§ **What to produce**: Filter the listing below down to the lines containing the word "agent".

§ **Dataset entries**:
══════════════════════════════
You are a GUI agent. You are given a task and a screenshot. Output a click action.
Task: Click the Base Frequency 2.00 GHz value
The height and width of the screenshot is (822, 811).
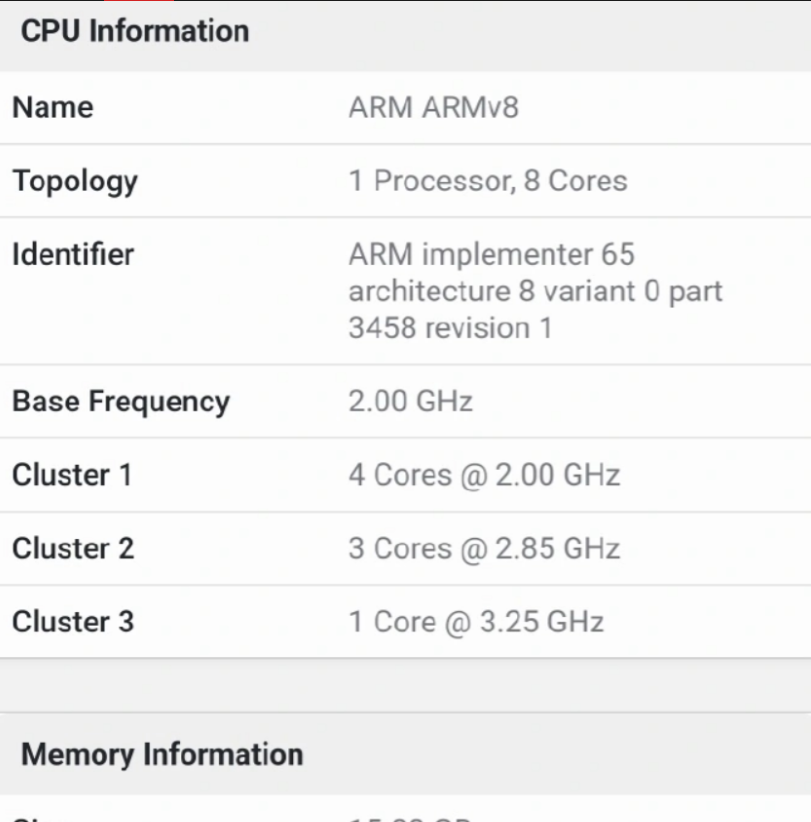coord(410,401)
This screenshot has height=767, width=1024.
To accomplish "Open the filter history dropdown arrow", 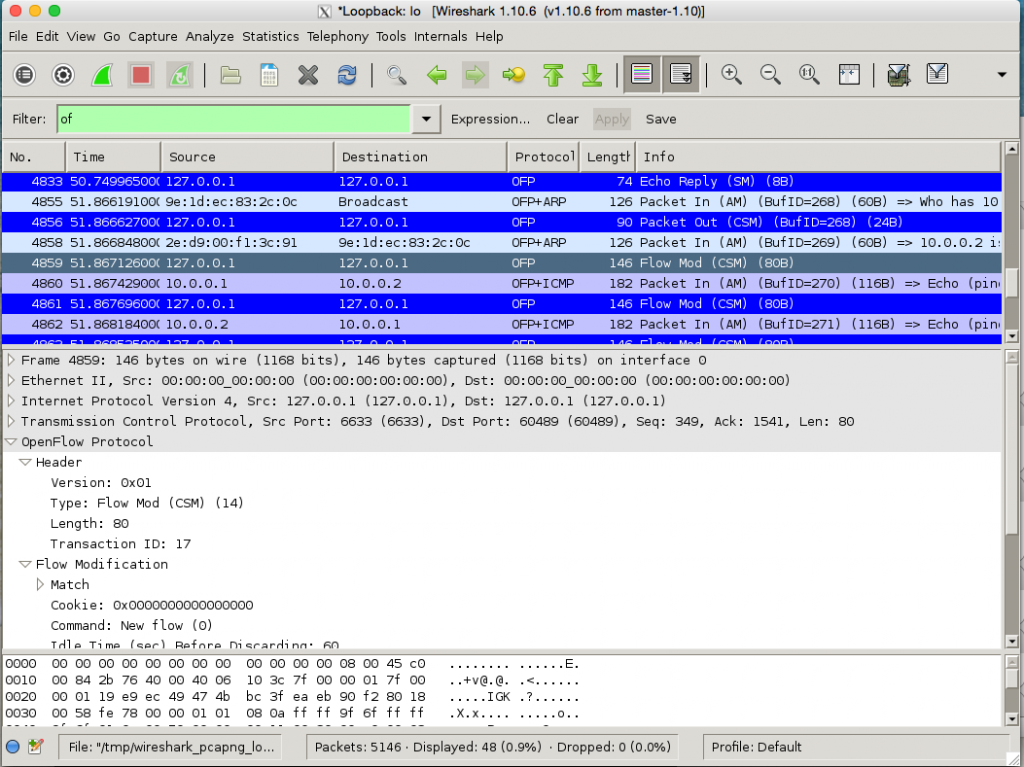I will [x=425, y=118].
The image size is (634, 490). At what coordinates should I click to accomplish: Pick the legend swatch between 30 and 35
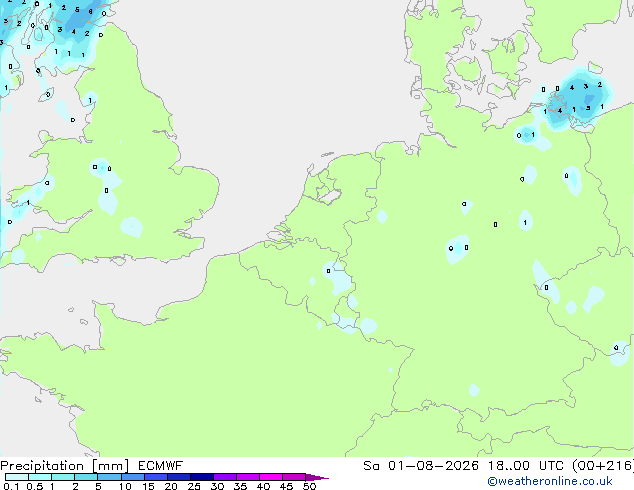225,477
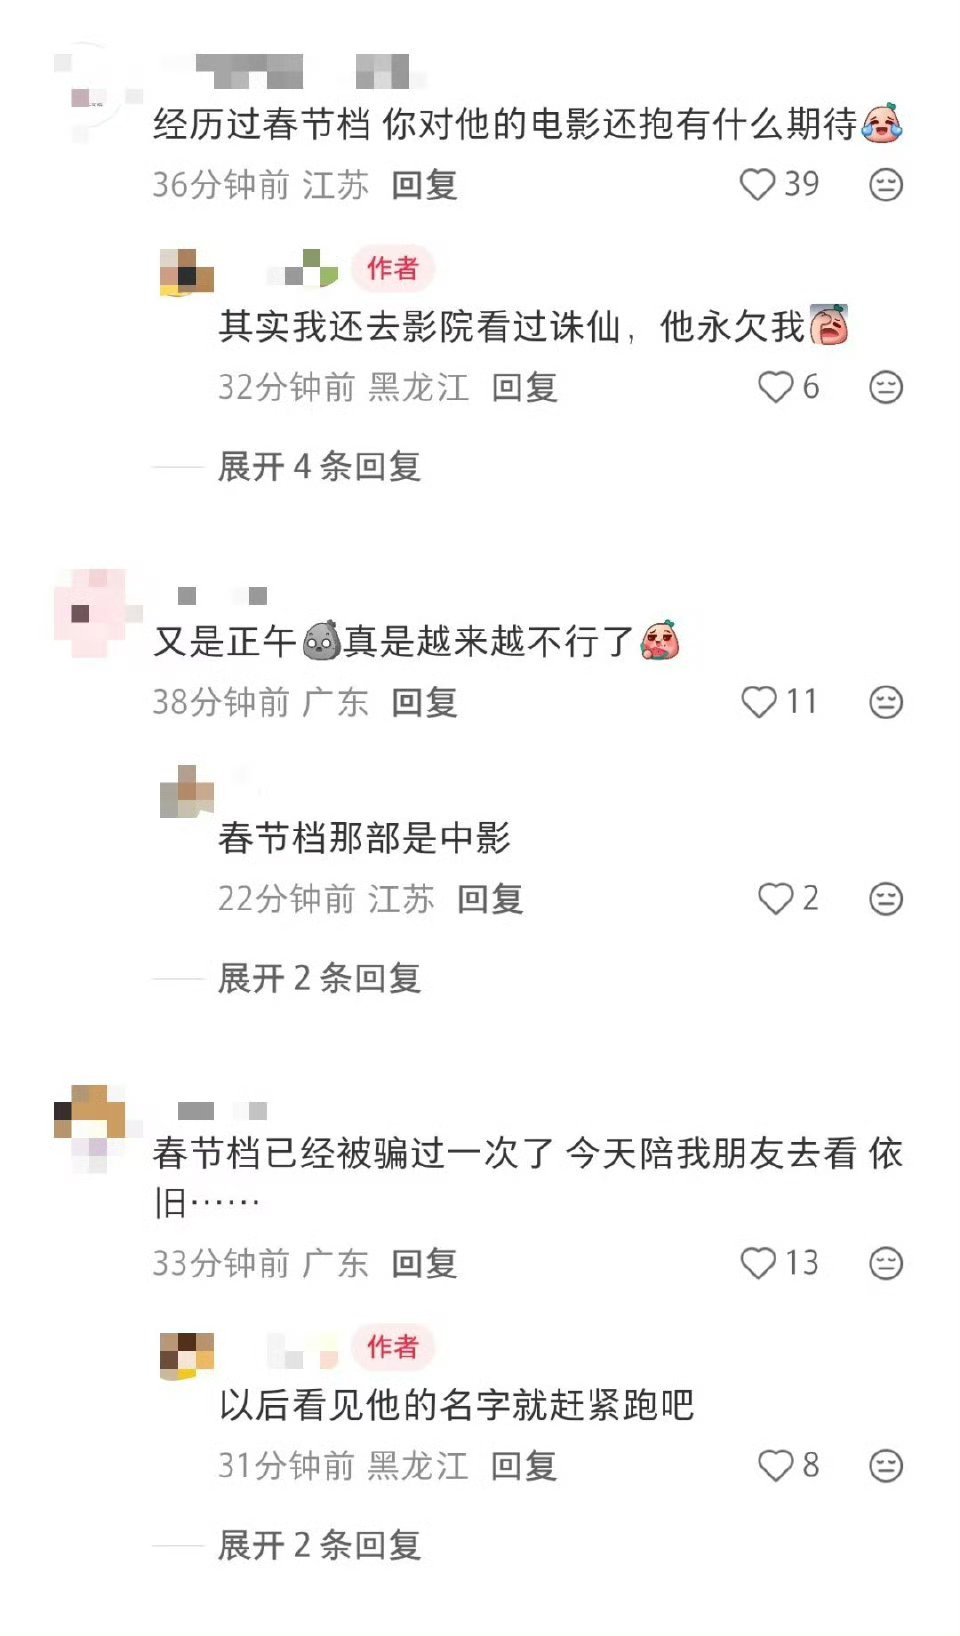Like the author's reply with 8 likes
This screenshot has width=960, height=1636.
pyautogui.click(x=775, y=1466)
══════════════════════════════
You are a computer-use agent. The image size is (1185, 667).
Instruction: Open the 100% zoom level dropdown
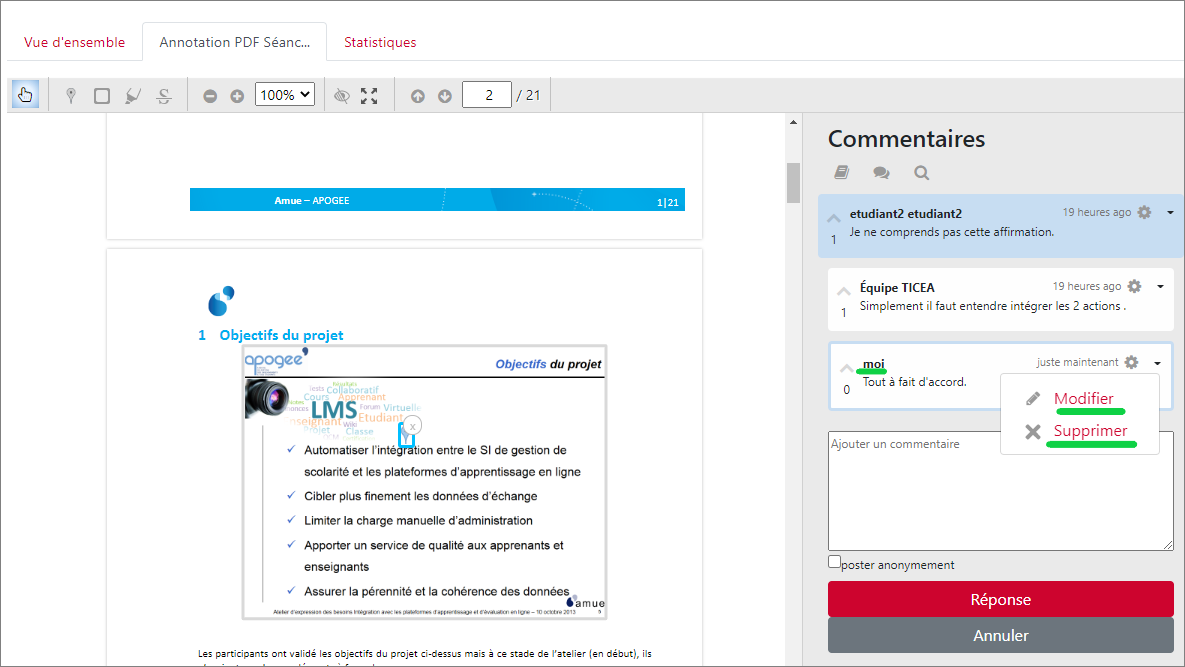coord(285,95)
══════════════════════════════
§ **Task answer**:
You are a GUI agent. You are given a task and a screenshot. Output a click action.
You are a computer-use agent. The image size is (1185, 667).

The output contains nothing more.